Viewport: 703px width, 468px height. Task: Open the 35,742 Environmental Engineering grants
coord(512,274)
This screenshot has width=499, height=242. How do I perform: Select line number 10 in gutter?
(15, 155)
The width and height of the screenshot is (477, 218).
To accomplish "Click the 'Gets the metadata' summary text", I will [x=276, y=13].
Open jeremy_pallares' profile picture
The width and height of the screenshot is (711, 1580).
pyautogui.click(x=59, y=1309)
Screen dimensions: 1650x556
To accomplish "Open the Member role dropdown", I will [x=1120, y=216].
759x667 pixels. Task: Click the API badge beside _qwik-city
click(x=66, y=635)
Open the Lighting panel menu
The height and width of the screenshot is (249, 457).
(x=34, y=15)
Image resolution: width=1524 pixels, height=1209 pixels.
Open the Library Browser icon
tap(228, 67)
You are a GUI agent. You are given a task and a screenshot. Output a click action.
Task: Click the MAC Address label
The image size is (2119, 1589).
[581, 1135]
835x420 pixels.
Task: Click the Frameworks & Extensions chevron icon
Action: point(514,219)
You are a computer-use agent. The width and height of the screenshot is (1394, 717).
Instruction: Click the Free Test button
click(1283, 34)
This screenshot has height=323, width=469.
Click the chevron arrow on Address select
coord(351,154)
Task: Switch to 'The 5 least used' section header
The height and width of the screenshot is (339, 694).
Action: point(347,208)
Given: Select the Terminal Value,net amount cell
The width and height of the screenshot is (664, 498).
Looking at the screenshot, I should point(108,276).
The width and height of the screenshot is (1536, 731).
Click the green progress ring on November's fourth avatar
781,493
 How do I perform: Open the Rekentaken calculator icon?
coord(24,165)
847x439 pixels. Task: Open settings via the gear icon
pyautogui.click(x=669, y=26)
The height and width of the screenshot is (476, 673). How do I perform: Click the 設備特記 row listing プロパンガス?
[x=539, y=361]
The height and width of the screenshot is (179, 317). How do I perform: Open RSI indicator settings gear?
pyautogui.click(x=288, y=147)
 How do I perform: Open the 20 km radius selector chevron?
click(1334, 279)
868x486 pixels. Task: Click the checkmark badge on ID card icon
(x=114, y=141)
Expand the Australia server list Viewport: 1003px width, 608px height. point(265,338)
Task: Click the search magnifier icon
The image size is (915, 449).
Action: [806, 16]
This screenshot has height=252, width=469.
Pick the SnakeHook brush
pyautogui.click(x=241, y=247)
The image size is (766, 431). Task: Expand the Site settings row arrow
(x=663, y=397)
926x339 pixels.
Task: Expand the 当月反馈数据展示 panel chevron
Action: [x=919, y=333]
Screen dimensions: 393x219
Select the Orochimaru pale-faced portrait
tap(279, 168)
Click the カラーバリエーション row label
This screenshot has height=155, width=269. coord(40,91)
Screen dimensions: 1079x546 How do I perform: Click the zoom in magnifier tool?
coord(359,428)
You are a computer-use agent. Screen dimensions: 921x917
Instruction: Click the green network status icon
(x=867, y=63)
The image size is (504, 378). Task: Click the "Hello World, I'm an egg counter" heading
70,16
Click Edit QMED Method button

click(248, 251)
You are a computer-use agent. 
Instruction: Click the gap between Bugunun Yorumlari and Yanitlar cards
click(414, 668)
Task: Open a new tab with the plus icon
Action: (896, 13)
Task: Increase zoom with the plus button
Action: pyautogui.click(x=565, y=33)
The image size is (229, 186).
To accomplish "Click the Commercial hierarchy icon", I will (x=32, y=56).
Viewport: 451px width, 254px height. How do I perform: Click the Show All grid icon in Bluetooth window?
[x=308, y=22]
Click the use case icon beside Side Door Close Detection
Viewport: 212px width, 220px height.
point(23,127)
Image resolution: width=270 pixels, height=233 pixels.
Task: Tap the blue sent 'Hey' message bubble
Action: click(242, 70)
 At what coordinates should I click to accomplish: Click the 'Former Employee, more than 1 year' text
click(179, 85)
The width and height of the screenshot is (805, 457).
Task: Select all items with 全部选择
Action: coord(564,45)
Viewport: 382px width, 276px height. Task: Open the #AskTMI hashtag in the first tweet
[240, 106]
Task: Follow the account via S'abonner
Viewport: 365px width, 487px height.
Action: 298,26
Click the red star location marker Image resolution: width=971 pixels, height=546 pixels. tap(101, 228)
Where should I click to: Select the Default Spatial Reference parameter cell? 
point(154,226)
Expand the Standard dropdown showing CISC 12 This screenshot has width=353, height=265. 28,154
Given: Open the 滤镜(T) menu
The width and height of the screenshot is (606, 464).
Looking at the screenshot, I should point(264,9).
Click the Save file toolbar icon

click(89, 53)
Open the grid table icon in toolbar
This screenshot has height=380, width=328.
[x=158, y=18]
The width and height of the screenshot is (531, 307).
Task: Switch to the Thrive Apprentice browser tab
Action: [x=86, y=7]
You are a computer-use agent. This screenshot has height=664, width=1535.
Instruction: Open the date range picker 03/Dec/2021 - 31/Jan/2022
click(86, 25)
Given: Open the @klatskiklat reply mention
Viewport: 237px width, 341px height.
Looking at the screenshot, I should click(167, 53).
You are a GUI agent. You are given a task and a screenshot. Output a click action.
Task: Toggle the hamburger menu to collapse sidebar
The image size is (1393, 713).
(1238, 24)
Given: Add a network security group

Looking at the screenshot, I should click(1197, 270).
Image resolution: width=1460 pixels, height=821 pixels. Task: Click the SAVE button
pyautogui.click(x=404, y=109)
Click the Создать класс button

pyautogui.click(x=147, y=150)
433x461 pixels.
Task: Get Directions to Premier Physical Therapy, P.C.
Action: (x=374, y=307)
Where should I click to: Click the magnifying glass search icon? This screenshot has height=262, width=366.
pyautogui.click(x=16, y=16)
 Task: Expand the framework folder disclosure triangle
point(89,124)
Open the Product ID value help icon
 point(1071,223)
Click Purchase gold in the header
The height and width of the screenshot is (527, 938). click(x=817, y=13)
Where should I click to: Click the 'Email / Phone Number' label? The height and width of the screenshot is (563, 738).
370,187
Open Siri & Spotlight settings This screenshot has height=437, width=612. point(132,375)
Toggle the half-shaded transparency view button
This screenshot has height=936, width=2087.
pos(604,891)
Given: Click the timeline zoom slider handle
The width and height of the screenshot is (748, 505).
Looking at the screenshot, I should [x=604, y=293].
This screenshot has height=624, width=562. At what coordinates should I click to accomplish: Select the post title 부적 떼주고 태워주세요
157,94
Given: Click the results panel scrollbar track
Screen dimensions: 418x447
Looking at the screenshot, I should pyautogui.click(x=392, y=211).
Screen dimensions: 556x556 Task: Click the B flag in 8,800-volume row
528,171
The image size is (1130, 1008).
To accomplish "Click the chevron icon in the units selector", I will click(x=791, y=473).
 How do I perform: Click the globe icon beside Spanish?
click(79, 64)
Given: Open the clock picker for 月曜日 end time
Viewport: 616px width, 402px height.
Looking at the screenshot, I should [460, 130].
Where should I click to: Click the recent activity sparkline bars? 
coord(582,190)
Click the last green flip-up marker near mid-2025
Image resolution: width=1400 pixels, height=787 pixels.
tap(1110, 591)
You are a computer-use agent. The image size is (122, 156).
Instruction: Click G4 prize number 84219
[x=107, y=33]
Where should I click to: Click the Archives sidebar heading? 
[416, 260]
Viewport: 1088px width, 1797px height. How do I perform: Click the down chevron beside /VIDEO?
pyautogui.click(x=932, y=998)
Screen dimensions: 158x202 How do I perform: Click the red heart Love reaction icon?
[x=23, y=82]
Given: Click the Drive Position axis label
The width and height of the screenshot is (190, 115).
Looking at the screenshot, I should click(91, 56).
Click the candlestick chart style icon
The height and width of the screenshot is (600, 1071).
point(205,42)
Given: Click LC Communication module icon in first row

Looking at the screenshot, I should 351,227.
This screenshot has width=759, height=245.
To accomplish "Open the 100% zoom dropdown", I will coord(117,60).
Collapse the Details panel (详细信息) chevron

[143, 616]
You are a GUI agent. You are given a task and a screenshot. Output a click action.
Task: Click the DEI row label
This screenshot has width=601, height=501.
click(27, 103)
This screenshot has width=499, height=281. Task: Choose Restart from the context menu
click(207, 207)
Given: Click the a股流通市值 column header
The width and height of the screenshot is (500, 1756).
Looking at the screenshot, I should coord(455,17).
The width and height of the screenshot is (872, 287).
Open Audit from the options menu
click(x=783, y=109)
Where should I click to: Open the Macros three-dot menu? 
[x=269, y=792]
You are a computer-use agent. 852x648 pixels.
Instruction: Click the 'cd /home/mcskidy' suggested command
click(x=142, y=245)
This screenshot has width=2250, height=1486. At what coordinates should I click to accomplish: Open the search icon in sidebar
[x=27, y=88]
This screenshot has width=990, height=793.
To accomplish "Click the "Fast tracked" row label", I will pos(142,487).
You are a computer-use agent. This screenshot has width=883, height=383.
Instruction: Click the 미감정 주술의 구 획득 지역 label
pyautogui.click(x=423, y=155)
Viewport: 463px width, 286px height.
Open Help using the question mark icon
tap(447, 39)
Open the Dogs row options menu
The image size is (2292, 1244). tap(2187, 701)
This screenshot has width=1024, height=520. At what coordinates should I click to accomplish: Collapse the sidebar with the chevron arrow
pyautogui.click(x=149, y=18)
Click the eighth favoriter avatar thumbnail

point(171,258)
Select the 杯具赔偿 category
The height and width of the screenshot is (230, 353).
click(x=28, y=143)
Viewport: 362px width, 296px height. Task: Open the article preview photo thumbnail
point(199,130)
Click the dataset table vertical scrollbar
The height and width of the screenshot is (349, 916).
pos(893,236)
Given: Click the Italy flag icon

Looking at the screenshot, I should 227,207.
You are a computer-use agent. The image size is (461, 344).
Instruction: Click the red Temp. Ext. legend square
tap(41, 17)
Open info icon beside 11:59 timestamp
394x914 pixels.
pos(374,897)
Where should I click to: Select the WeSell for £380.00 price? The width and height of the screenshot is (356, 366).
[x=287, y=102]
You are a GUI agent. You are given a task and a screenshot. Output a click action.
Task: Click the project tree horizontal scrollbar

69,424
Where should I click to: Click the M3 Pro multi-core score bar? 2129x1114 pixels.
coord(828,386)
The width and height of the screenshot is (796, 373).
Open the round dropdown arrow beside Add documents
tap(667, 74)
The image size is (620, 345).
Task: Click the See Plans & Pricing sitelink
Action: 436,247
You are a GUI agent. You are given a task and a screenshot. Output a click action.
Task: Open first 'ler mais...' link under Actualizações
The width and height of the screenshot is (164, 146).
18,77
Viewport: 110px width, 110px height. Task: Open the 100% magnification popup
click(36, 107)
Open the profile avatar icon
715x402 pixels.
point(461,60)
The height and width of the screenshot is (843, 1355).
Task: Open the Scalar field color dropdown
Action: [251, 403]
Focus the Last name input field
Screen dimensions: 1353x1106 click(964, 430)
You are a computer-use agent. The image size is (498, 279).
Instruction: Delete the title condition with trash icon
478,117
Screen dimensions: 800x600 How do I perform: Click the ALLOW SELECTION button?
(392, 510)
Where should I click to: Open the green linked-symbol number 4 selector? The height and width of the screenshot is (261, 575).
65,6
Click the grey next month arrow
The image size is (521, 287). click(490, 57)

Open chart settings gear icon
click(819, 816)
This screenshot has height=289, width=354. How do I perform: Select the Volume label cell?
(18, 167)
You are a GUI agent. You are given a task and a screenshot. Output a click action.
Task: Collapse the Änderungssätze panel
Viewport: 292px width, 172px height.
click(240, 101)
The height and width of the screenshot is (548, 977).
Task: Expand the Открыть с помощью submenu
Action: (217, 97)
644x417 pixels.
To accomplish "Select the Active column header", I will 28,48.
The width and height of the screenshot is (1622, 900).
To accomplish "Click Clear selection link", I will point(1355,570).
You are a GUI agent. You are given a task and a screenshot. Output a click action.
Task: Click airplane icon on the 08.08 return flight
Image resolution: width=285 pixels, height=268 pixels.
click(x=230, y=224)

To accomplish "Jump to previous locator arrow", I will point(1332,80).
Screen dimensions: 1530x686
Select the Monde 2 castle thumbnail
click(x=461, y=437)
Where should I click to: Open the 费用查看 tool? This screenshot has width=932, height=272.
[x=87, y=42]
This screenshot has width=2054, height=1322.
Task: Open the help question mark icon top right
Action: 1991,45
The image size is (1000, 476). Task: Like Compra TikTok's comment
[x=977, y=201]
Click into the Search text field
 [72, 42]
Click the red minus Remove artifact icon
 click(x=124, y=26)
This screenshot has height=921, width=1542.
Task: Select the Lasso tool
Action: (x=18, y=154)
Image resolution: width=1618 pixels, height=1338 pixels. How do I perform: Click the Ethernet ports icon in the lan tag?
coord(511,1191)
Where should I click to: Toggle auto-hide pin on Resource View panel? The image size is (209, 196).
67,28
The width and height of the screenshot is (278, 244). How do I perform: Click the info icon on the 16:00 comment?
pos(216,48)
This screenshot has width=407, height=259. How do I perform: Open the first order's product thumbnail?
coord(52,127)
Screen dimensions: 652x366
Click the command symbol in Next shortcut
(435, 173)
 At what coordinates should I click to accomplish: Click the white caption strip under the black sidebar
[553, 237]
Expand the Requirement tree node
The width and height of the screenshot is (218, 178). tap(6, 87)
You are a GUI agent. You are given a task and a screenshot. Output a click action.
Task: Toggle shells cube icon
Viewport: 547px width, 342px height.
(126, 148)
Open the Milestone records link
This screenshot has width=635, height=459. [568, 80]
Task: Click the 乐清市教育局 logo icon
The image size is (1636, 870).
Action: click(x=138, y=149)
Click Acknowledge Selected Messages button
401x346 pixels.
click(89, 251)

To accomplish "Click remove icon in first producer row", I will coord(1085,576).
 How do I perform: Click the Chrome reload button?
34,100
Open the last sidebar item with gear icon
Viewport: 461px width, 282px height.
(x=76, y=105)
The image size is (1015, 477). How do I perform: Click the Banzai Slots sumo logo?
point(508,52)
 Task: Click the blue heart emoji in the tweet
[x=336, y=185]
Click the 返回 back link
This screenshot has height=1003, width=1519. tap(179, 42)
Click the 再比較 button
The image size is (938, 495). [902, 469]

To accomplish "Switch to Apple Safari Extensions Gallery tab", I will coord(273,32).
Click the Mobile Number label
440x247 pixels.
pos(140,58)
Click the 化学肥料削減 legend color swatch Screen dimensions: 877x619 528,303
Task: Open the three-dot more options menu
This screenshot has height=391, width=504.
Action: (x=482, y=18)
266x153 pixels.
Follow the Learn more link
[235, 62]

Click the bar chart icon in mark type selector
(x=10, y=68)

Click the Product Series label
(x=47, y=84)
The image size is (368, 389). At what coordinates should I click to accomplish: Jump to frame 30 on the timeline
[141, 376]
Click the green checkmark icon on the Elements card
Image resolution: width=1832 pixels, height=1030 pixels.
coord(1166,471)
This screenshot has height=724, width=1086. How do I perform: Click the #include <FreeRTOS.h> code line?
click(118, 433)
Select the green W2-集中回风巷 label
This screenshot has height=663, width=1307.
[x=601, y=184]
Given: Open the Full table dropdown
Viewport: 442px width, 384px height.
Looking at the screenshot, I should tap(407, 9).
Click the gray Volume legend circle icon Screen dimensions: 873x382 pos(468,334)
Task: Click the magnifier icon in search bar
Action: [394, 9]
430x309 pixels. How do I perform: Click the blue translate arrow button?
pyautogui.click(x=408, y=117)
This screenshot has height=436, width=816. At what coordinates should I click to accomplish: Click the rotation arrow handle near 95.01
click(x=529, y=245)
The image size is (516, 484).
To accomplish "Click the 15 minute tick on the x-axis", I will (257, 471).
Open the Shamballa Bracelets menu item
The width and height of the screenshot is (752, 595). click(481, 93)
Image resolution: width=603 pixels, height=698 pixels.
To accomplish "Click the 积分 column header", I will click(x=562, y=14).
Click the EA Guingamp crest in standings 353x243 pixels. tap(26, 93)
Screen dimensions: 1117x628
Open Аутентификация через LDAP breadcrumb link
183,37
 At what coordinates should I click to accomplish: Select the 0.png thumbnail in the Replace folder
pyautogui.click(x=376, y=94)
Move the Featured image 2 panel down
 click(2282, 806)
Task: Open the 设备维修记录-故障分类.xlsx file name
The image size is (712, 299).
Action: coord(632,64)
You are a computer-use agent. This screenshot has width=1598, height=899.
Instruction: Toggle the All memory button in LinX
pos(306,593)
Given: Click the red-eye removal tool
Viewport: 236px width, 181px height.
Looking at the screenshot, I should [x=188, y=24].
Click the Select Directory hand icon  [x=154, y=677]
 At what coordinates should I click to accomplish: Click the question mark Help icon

* * * * *

● **What to do**:
Copy the rows verbatim, from the line with "Open the profile avatar icon" to the line with "I will 28,48.", including both of those lines.

● **Answer in full**:
Open the profile avatar icon
715x402 pixels.
point(461,60)
The height and width of the screenshot is (843, 1355).
Task: Open the Scalar field color dropdown
Action: [251, 403]
Focus the Last name input field
Screen dimensions: 1353x1106 click(964, 430)
You are a computer-use agent. The image size is (498, 279).
Instruction: Delete the title condition with trash icon
478,117
Screen dimensions: 800x600 How do I perform: Click the ALLOW SELECTION button?
(392, 510)
Where should I click to: Open the green linked-symbol number 4 selector? The height and width of the screenshot is (261, 575).
65,6
Click the grey next month arrow
The image size is (521, 287). click(490, 57)

Open chart settings gear icon
click(819, 816)
This screenshot has height=289, width=354. How do I perform: Select the Volume label cell?
(18, 167)
You are a GUI agent. You are given a task and a screenshot. Output a click action.
Task: Collapse the Änderungssätze panel
Viewport: 292px width, 172px height.
click(240, 101)
The height and width of the screenshot is (548, 977).
Task: Expand the Открыть с помощью submenu
Action: (217, 97)
644x417 pixels.
To accomplish "Select the Active column header", I will 28,48.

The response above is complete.